Énoncé:
Poursuivez le texte consacré aux fake news à partir de sa dernière phrase.

Texte:

Les fake news, miroir grossissant de luttes d’influences

Les fake news, miroir grossissant de luttes d’influences

Comment les fausses nouvelles se propagent-elles, comment leur circulation transforme-t-elle la réalité ? Cette distorsion de la vérité qu’on appelle aujourd’hui fake news est devenue une question de société. Pour analyser cette problématique, il faut observer le médium qui les propage.

Temps de lecture : 8 min Sommaire

De quoi les fake news sont-elles le nom ? De beaucoup de choses, à en juger par l’impressionnante somme de discours qu’elles ont déjà suscités dans les médias, les réunions scientifiques et les espaces de discussion, en ligne ou en ville et ce, dans plusieurs pays. De fait, la problématique rassemble tous les attributs d’une véritable question de société, dont chacun s’empare avec son propre système de croyances et de compétences. Révélatrice d’impensés, creuset de controverses, miroir grossissant de luttes d’influence, elle déstabilise les certitudes et met en lumière des déplacements qu’on préférait ne pas voir.

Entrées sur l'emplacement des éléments
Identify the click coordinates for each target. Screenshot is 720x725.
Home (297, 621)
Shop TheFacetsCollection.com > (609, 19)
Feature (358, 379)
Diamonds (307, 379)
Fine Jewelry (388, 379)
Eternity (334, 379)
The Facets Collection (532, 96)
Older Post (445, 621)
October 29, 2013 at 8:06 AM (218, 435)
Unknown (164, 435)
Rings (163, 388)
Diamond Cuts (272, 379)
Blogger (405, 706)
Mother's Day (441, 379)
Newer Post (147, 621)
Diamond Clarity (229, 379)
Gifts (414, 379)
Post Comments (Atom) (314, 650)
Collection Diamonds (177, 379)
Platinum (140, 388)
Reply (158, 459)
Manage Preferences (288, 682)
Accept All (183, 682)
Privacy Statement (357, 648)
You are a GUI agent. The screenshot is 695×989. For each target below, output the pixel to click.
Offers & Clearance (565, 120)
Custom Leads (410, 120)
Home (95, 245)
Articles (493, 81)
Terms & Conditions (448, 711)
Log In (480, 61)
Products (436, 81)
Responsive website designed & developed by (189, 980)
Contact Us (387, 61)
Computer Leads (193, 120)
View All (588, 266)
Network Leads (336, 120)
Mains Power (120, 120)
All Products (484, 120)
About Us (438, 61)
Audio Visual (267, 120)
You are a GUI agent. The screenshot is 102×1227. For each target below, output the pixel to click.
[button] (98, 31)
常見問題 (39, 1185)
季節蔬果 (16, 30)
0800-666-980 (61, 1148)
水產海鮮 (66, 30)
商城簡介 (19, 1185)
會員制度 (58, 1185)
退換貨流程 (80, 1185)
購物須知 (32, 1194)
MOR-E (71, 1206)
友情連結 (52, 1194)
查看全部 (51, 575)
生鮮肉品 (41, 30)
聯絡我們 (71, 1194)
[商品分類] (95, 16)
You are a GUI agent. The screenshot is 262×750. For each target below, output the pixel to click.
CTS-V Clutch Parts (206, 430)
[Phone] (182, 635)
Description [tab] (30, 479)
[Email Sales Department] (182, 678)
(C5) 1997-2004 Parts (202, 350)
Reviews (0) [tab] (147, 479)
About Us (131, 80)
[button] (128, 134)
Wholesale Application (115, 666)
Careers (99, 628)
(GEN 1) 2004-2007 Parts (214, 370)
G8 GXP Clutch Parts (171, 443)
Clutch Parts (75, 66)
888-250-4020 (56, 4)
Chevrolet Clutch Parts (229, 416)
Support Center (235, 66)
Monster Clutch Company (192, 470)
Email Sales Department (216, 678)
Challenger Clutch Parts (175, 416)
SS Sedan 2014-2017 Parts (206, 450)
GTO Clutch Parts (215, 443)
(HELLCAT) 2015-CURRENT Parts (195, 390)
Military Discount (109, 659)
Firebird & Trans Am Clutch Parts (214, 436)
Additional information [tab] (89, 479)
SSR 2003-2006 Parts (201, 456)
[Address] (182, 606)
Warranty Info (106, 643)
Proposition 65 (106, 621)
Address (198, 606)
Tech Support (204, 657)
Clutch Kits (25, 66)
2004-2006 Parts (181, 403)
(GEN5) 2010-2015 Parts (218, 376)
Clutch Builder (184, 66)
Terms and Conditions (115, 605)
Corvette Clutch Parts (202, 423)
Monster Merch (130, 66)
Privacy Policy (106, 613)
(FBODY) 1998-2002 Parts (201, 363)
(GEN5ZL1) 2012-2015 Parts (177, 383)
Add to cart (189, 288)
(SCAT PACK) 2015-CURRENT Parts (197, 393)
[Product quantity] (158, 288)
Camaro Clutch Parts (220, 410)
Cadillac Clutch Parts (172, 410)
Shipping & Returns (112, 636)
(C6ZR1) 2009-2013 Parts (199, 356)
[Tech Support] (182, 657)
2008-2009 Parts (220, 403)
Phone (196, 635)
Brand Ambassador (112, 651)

Résultat:
Question médiatique, sociétale, technologique, épistémologique et politique : les fake news ne désignent pas tant un fait qu’un nœud de tensions et de transformations quasiment impossibles à surplomber, mais dont chacun pressent qu’elles sont un masque grimaçant et vrai de notre époque.

 

Appareillages médiologiques

 

Quel que soit l’angle sous lequel on les observe, c’est sur l’énigme du médium(1) que ces fausses nouvelles conduisent notre regard. Corps conducteur, milieu, organe : comment les idées se propagent-elles, comment leur circulation transforme-t-elle la réalité, comment le pouvoir s’incarne-t-il dans cette puissance de propagation ?

 

 Il est utile de rappeler que tout régime de vérité implique un système de falsification en miroir  

Sans faire l’anamnèse des pratiques de désinformation — dont l’histoire est logiquement aussi longue que celle de l’information elle-même —, il est utile de rappeler que tout régime de vérité implique un système de falsification en miroir, qu’on peut interpréter comme l’expression simultanée de son autorité et de ses dérèglements plus ou moins intentionnels. Propagandes savamment orchestrées par un pouvoir politique, récits colportés par les vecteurs vernaculaires du corps social ou trafics de données manipulées au service d’intérêts contraires : chaque période a connu son modèle de fausses nouvelles, dont le design est conditionné par l’appareillage médiologique du moment (mythologies, contes oraux, libelles, caricatures, pamphlets, cartes postales, canulars radiophoniques, télé-réalité, avatars,  buzz…).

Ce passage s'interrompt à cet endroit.